Which was possible with Chance in charge of the trade. He went away leading my lovely tall black horse and came back with a high-stepping mare of an unusual yellow color with nubby shoes such as they use along the River Dourt, or so Yarrel had once told me. It was not an inconspicuous animal. However, he had obtained a pack beast in the trade and had done something to his own face while away from me, stuffed his cheeks to make them fatter and darkened his hair. He looked a different man, and it was easy to disguise myself as a younger version of the same. When we were done with this switching about we turned west to cross the Boundary River into the Immutables’ own Land. We had decided to be the Smitheries, father and son, and Chance told me to ride one stride behind and mind my manners toward my elder, which so amused him in the saying he almost choked.

So that night I sat in a tavern and learned a lesson in gossip. Chance talked of the sea, and of horses, and of trading in general, and of the goods he had picked up in Xammer, and of the young women in that city and elsewhere, and of how the world had changed not for the better, and of a strange wine he had tasted once in Morninghill beside the Southern Sea, and of an old friend of his in Vestertown, and of a man he had known once who used to live in Dindindaroo.

“Oh, that makes you a liar indeed,” said an oldster, sucking at a glass of rich dark beer which Chance had put into his hand. “If you knew such a one, he was old as a rock. Dindindaroo has been wreck and ruin this hundred year.”

“Not a hundred,” interrupted another. “No, Dindindaroo was wreck and ruin in the time of my mother’s father when my mother was a girl, and that was no hundred year.”

“Oh, you’re old as a rock yourself,” asserted the first. “For all you’re chasing the girlies like a gander after goslings, which you will never catch until the world freezes and Barish comes back. If it were not a hundred, it were near that.”

“Ah, now,” said Chance. “The man I knew was old indeed. Old and gray as a tree in winter. But he said he was there when ruin came down on the place, he said, like the ice, the wind, and the seven devils. Caught a bunch of the people, the ruin did. Or so he said.”

“Oh, it did. Aye, it did. Caught a bunch of ‘em.”

“Caught old Riddle’s grandfather, I heard,” said Chance. “That’s what the fellow told me.”

“Oh, so I’ve heard. Free and safe he was, out of the place, then nothing would do but he go back for something he’d left there, and then the ruin came. That’s the story. Buried in it, they said. Buried in it when the flood came down, and no sign of him and his contrack after that. Oh, a man’ll do strange things, won’t he, when ruin comes.”

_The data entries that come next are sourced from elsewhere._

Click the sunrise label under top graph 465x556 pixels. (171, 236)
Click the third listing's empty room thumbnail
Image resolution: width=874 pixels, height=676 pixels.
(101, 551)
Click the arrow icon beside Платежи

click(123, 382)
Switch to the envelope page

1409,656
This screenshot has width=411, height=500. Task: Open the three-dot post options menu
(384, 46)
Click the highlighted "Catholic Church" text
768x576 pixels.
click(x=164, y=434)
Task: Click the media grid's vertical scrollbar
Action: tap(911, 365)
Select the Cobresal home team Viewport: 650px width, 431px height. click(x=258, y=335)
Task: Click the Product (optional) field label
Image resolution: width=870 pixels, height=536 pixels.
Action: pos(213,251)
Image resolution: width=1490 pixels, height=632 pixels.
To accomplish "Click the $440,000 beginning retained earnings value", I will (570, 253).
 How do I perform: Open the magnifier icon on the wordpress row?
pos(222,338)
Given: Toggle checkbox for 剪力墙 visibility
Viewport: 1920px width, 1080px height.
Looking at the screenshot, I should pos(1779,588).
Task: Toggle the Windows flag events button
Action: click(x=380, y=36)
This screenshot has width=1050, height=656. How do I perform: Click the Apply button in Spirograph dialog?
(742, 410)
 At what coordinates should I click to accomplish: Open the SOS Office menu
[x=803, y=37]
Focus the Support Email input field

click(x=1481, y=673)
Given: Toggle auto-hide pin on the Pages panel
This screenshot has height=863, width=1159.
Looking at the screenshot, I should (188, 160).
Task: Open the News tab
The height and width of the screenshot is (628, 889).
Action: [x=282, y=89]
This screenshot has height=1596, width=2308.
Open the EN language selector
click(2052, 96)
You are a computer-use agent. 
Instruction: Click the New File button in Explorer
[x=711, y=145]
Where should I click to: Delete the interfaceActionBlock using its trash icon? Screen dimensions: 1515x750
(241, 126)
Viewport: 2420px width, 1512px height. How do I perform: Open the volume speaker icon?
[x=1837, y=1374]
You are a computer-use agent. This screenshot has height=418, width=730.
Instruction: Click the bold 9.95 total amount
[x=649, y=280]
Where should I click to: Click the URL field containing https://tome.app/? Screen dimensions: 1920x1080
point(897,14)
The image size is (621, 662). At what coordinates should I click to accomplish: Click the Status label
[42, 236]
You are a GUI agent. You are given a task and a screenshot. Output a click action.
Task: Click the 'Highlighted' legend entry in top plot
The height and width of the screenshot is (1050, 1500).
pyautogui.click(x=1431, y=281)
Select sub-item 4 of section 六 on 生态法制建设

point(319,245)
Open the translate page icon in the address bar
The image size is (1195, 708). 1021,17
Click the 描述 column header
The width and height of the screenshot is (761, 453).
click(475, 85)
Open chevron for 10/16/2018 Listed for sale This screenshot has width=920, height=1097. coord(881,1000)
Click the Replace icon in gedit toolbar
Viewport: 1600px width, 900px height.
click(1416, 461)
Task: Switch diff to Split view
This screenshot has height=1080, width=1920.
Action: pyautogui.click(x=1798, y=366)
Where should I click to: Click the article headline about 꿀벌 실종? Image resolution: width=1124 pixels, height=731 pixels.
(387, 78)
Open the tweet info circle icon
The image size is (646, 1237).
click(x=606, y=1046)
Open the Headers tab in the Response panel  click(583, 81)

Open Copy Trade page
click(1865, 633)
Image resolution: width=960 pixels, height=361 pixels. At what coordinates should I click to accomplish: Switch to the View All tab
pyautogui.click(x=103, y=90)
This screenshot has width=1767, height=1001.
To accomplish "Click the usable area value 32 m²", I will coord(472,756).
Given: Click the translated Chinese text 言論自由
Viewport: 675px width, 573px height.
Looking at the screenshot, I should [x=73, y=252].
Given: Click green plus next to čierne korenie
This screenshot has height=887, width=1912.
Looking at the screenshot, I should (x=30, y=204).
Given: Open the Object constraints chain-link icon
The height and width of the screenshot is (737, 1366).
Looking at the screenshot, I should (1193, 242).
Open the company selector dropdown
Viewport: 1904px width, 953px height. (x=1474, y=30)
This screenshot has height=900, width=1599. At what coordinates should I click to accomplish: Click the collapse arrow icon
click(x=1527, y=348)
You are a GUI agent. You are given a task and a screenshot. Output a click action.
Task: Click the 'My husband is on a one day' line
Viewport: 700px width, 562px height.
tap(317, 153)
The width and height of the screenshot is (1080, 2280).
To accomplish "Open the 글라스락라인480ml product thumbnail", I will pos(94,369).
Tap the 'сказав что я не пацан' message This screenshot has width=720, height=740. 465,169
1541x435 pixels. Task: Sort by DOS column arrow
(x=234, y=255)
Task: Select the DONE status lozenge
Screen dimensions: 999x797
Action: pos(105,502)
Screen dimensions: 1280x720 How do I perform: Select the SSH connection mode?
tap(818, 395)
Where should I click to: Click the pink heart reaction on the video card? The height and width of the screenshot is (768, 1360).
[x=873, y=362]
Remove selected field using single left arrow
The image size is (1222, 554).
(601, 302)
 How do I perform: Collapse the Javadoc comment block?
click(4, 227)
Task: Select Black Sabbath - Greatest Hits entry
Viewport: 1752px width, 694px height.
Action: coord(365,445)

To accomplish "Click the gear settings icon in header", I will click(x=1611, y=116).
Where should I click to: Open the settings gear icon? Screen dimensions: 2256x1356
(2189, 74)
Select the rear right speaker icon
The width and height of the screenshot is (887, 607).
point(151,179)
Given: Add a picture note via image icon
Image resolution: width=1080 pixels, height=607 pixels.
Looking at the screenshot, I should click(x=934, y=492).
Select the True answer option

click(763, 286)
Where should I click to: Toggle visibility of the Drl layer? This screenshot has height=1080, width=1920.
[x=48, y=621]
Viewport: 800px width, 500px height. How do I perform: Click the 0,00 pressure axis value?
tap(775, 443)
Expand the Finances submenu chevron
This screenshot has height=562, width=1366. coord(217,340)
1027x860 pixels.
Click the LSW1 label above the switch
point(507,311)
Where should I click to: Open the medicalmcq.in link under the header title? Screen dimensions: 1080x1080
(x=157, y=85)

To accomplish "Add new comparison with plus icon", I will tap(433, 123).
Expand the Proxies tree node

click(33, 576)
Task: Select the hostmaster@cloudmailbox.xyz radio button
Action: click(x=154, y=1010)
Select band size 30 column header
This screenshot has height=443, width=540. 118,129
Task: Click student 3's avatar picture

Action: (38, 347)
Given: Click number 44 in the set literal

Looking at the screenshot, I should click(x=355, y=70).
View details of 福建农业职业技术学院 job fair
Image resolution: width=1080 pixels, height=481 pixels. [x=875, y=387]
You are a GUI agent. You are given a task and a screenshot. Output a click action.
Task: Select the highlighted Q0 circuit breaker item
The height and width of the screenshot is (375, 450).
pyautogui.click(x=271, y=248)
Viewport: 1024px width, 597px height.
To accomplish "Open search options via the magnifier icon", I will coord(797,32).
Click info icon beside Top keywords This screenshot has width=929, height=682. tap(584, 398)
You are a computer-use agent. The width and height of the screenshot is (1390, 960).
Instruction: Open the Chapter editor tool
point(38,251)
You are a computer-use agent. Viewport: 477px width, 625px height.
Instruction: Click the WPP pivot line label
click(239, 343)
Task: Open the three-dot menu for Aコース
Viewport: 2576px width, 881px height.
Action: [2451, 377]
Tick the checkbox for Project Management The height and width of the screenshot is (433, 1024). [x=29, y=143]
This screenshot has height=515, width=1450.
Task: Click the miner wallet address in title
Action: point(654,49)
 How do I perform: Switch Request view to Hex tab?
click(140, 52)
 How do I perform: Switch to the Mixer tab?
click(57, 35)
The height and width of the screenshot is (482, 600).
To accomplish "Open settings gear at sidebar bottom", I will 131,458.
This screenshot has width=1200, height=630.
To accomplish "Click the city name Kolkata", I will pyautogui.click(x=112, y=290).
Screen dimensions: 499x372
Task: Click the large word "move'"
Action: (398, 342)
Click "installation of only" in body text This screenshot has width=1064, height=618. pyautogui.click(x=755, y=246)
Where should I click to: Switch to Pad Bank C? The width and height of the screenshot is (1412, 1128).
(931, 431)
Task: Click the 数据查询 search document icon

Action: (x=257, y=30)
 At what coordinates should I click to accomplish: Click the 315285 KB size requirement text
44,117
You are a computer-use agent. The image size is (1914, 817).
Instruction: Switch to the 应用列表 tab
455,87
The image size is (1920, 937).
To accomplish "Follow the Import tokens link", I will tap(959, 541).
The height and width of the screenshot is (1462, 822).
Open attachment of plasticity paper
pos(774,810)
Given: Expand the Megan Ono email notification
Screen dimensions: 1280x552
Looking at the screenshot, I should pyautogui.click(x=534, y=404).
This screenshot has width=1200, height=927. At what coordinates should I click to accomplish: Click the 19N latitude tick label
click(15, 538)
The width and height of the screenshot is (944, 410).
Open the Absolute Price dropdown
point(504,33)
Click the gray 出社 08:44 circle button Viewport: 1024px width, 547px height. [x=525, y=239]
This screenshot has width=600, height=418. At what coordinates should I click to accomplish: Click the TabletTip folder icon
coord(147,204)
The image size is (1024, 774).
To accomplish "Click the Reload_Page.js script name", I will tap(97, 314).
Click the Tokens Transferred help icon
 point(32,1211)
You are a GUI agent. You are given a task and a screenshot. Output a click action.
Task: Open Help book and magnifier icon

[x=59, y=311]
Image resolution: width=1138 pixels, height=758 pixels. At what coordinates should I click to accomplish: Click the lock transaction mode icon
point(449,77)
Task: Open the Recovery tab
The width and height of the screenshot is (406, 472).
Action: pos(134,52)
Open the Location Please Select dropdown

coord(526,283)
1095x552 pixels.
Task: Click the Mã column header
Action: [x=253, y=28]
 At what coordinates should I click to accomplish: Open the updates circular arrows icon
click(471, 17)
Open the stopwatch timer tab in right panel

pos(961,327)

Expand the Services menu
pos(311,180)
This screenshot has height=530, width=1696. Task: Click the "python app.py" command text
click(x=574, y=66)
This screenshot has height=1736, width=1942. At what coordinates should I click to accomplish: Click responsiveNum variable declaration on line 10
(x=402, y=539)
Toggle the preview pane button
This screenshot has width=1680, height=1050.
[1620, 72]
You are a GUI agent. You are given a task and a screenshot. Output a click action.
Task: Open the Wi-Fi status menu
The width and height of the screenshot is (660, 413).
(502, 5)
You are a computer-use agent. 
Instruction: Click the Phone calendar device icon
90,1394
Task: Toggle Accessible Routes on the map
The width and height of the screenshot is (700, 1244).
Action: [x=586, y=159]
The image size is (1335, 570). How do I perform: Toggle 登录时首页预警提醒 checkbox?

“He will, indeed he will,” agreed Chance, nodding at me over his beer. At which I nodded, too, and agreed that a man will indeed do strange things.

“What was it he went back for, do you suppose?” asked Chance, as though it didn’t matter at all.

“Who knows, who knows,” murmured the second oldster, who was growing very tipsy with the unaccustomed quantities of free beer.

“His contrack,” the loquacious oldster said. “That’s what I heard. Was his contrack from the long ago time of Barish. That’s what they kept at Dindindaroo. Charts and books and contracks to keep ‘em safe until Barish comes back for ‘em. That’s what.” And he hiccuped softly into his glass before looking hopefully to Chance once more who bought another round and changed the subject. They got into an argument then as to whether Salamanders are really fireproof. After that was a good deal of calling on the seven hells and the hundred devils, after which we went to bed to lie there in the swimming darkness talking.